____ RAW RECORDS

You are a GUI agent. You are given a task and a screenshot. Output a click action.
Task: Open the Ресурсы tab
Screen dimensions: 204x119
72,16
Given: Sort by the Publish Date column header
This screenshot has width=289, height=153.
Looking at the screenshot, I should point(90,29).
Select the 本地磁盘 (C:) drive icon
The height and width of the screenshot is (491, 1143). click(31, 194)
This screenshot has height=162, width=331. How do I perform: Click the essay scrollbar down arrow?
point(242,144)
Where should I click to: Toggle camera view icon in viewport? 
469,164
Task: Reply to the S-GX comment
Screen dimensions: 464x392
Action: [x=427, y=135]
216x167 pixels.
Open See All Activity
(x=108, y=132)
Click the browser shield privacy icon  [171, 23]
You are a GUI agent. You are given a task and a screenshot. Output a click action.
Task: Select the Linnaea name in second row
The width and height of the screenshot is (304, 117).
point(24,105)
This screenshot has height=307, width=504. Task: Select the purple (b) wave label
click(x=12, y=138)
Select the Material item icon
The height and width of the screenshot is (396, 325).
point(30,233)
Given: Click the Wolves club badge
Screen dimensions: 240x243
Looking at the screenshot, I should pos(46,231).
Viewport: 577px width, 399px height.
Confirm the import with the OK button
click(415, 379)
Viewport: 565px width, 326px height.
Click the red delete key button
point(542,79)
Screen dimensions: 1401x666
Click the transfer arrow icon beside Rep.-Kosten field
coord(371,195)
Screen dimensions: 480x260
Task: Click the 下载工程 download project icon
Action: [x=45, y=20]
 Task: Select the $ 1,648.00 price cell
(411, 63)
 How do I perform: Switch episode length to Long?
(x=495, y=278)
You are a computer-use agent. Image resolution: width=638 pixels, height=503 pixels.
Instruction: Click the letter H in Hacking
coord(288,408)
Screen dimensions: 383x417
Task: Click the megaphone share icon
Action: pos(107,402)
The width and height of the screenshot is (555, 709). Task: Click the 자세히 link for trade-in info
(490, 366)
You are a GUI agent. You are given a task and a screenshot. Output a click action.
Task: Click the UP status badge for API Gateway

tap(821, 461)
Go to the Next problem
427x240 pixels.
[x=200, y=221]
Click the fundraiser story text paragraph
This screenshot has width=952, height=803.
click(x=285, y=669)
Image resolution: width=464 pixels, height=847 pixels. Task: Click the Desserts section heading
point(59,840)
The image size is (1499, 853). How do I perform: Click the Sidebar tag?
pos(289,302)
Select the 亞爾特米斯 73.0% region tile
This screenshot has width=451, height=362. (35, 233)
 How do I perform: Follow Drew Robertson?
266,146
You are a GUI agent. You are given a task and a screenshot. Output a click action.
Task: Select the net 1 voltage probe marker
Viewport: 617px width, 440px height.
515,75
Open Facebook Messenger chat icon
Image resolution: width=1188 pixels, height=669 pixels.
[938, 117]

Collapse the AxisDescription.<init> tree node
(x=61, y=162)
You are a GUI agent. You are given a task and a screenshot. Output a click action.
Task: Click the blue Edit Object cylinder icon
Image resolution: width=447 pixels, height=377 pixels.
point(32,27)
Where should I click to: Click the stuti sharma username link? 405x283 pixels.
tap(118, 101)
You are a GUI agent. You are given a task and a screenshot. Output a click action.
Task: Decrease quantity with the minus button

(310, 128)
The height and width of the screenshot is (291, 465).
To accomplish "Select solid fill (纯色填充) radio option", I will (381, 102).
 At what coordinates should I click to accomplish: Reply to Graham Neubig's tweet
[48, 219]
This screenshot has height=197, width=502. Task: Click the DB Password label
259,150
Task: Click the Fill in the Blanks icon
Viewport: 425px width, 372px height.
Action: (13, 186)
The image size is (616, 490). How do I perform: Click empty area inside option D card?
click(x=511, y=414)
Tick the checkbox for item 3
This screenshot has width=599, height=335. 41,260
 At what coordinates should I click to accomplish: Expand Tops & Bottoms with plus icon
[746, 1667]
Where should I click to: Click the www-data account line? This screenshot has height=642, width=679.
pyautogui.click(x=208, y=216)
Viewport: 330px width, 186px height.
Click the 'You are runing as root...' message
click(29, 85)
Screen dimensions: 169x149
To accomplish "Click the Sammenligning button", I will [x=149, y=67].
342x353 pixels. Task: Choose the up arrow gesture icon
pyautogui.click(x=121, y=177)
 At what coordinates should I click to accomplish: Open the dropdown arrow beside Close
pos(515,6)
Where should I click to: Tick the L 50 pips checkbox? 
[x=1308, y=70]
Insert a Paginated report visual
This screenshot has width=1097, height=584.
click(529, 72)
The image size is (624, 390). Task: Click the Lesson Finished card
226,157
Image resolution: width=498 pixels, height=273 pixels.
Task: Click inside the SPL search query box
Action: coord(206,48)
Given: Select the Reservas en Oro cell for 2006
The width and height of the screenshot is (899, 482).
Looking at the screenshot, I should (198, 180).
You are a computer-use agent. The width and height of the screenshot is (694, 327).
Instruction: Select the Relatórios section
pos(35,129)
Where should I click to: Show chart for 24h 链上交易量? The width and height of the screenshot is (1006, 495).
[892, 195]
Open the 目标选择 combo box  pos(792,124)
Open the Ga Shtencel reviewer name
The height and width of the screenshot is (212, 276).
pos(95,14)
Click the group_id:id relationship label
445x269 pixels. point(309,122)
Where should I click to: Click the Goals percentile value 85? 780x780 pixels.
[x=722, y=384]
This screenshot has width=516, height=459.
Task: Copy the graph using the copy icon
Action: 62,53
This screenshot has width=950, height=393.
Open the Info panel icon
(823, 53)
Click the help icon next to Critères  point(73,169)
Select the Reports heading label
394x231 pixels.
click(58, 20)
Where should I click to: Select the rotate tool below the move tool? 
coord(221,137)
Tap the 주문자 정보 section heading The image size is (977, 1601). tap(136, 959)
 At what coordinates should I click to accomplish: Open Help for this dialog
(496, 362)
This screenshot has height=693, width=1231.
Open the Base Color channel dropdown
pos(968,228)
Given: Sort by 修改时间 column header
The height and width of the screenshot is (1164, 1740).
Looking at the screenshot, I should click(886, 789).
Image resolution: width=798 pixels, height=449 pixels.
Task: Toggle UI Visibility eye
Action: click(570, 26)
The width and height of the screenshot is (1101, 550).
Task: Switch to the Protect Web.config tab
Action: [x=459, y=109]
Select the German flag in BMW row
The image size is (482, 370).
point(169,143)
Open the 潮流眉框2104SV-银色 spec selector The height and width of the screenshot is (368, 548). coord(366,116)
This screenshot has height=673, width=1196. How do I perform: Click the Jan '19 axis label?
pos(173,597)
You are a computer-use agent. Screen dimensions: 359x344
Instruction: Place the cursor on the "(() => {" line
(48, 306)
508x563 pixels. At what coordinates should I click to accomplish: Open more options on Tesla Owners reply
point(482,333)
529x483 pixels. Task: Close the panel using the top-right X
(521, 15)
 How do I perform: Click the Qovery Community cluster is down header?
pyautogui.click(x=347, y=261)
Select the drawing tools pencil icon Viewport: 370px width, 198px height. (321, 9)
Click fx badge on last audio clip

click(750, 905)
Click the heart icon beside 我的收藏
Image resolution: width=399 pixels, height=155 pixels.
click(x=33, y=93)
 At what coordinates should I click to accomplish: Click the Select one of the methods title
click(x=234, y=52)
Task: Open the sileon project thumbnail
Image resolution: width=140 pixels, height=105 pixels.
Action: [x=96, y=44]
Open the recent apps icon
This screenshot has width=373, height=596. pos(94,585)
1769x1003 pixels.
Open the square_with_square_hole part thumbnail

________

* YOUR INSTRUCTIONS: Find each line in the entries above that contains the string "link", treating uppercase and lowercase as different, and copy those lines out.

* EXERCISE RESPONSE:
The width and height of the screenshot is (555, 709). Task: Click the 자세히 link for trade-in info
Where should I click to: Click the stuti sharma username link? 405x283 pixels.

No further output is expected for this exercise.